Friday, February 16, 2007

Poseur's Way Too Pretentious Top Ten Albums of 2006: #4 CURSIVE – Happy Hollow


File Under: Post-modernist punk rock
If You Like: Fugazi, Sparta
Label: Saddle Creek

When rock bands, particularly punk rockers, take on small towns and religion, the results are predictable and frankly, boring as hell. I can’t say I was thrilled that one of the most interesting punk bands was going to tackle these two topics. I expected banality, even from a usually creative band. (Wow, you don’t like small towns and religion… what an interesting and surprising take on things). But the band ditched their cello and string section and replaced it with a horn section (don’t think for a second this is a ska album, its not), giving it a sound that can’t really be described.

The band doesn’t pretend they have answers, and they also show genuine sympathy for their small town characters, particularly their continual exploration of what happens to Dorothy when she goes back to Kansas. There might be no place like home, but Oz was exciting and now Dorothy is staring the same thing every day for the rest of her life, and she’s chasing tornados to get back to Oz.

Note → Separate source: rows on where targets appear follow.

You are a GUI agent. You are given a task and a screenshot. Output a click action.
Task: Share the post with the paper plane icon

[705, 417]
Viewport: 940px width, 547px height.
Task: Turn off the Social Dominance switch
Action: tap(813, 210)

She eventually has to give up, wake up, and go to work like the rest of us. It’s a little sad, but it’s also comforting. The fictional titular town still loves her.

Which isn’t to say the album pulls punches. There’s a song about a gay priest who can’t be with the love his life, and then there’s the confrontational “Big Bang”: “There was this big bang once, but it doesn’t jive with Adam and Eve.” It’s clear their sympathies lie with science, but they never mock the religious. And the band ends up just confused on how to make the two jive, which is an interesting display of honesty: they admit they don’t know. Which makes this the album for agnostics. David Hume would love it.

THE VIDEO: “Dorothy At 40”. What happens when Dorothy leaves Oz? This song is actually pretty representative of the album. Sometimes the single is not a dirty trick.